** Task brief **
Please reproduce every one of the rows below, character for character.

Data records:
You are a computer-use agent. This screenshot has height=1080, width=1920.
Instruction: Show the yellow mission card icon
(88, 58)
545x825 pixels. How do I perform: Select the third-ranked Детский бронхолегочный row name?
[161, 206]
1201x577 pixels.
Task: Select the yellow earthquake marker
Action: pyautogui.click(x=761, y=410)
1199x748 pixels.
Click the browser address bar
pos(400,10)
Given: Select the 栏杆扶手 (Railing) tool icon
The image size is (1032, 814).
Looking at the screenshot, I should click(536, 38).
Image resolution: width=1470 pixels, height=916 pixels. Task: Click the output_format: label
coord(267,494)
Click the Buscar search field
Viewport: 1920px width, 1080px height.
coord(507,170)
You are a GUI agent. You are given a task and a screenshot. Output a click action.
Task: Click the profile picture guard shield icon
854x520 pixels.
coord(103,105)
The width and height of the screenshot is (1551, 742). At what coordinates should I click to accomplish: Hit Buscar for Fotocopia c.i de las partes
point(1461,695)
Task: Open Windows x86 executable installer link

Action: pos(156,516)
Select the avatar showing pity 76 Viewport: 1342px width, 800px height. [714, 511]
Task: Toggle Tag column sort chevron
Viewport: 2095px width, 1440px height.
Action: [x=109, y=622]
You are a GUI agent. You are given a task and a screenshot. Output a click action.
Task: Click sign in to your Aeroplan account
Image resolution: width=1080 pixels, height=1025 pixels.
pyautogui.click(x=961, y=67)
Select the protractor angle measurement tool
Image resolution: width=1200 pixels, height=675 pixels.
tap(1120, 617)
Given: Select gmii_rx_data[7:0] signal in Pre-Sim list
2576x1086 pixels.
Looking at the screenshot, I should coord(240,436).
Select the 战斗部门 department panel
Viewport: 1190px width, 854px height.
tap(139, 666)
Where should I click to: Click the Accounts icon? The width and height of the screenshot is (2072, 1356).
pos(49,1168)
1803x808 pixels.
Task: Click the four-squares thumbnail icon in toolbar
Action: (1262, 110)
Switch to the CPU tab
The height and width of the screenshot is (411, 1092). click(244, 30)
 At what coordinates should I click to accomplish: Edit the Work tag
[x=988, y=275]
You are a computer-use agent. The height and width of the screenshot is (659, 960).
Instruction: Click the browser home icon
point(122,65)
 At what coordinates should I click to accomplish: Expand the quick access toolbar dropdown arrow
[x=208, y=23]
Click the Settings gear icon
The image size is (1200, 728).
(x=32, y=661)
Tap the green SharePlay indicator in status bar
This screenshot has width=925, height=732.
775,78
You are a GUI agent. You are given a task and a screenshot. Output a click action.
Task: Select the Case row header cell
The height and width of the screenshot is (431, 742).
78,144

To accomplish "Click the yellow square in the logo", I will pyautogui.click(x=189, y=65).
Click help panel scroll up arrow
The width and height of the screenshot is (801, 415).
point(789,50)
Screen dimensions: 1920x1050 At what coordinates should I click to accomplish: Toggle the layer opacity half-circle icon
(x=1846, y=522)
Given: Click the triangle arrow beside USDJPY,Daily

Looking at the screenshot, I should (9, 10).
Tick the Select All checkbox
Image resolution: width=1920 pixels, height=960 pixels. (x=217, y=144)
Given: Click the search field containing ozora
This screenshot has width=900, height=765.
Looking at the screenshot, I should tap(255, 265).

** Written response **
You are a computer-use agent. This screenshot has height=1080, width=1920.
Instruction: Show the yellow mission card icon
(88, 58)
545x825 pixels. How do I perform: Select the third-ranked Детский бронхолегочный row name?
[161, 206]
1201x577 pixels.
Task: Select the yellow earthquake marker
Action: pyautogui.click(x=761, y=410)
1199x748 pixels.
Click the browser address bar
pos(400,10)
Given: Select the 栏杆扶手 (Railing) tool icon
The image size is (1032, 814).
Looking at the screenshot, I should click(536, 38).
Image resolution: width=1470 pixels, height=916 pixels. Task: Click the output_format: label
coord(267,494)
Click the Buscar search field
Viewport: 1920px width, 1080px height.
coord(507,170)
You are a GUI agent. You are given a task and a screenshot. Output a click action.
Task: Click the profile picture guard shield icon
854x520 pixels.
coord(103,105)
The width and height of the screenshot is (1551, 742). At what coordinates should I click to accomplish: Hit Buscar for Fotocopia c.i de las partes
point(1461,695)
Task: Open Windows x86 executable installer link

Action: pos(156,516)
Select the avatar showing pity 76 Viewport: 1342px width, 800px height. [714, 511]
Task: Toggle Tag column sort chevron
Viewport: 2095px width, 1440px height.
Action: [x=109, y=622]
You are a GUI agent. You are given a task and a screenshot. Output a click action.
Task: Click sign in to your Aeroplan account
Image resolution: width=1080 pixels, height=1025 pixels.
pyautogui.click(x=961, y=67)
Select the protractor angle measurement tool
Image resolution: width=1200 pixels, height=675 pixels.
tap(1120, 617)
Given: Select gmii_rx_data[7:0] signal in Pre-Sim list
2576x1086 pixels.
Looking at the screenshot, I should coord(240,436).
Select the 战斗部门 department panel
Viewport: 1190px width, 854px height.
tap(139, 666)
Where should I click to: Click the Accounts icon? The width and height of the screenshot is (2072, 1356).
pos(49,1168)
1803x808 pixels.
Task: Click the four-squares thumbnail icon in toolbar
Action: (1262, 110)
Switch to the CPU tab
The height and width of the screenshot is (411, 1092). click(244, 30)
 At what coordinates should I click to accomplish: Edit the Work tag
[x=988, y=275]
You are a computer-use agent. The height and width of the screenshot is (659, 960).
Instruction: Click the browser home icon
point(122,65)
 At what coordinates should I click to accomplish: Expand the quick access toolbar dropdown arrow
[x=208, y=23]
Click the Settings gear icon
The image size is (1200, 728).
(x=32, y=661)
Tap the green SharePlay indicator in status bar
This screenshot has width=925, height=732.
775,78
You are a GUI agent. You are given a task and a screenshot. Output a click action.
Task: Select the Case row header cell
The height and width of the screenshot is (431, 742).
78,144

To accomplish "Click the yellow square in the logo", I will pyautogui.click(x=189, y=65).
Click help panel scroll up arrow
The width and height of the screenshot is (801, 415).
point(789,50)
Screen dimensions: 1920x1050 At what coordinates should I click to accomplish: Toggle the layer opacity half-circle icon
(x=1846, y=522)
Given: Click the triangle arrow beside USDJPY,Daily

Looking at the screenshot, I should (9, 10).
Tick the Select All checkbox
Image resolution: width=1920 pixels, height=960 pixels. (x=217, y=144)
Given: Click the search field containing ozora
This screenshot has width=900, height=765.
Looking at the screenshot, I should tap(255, 265).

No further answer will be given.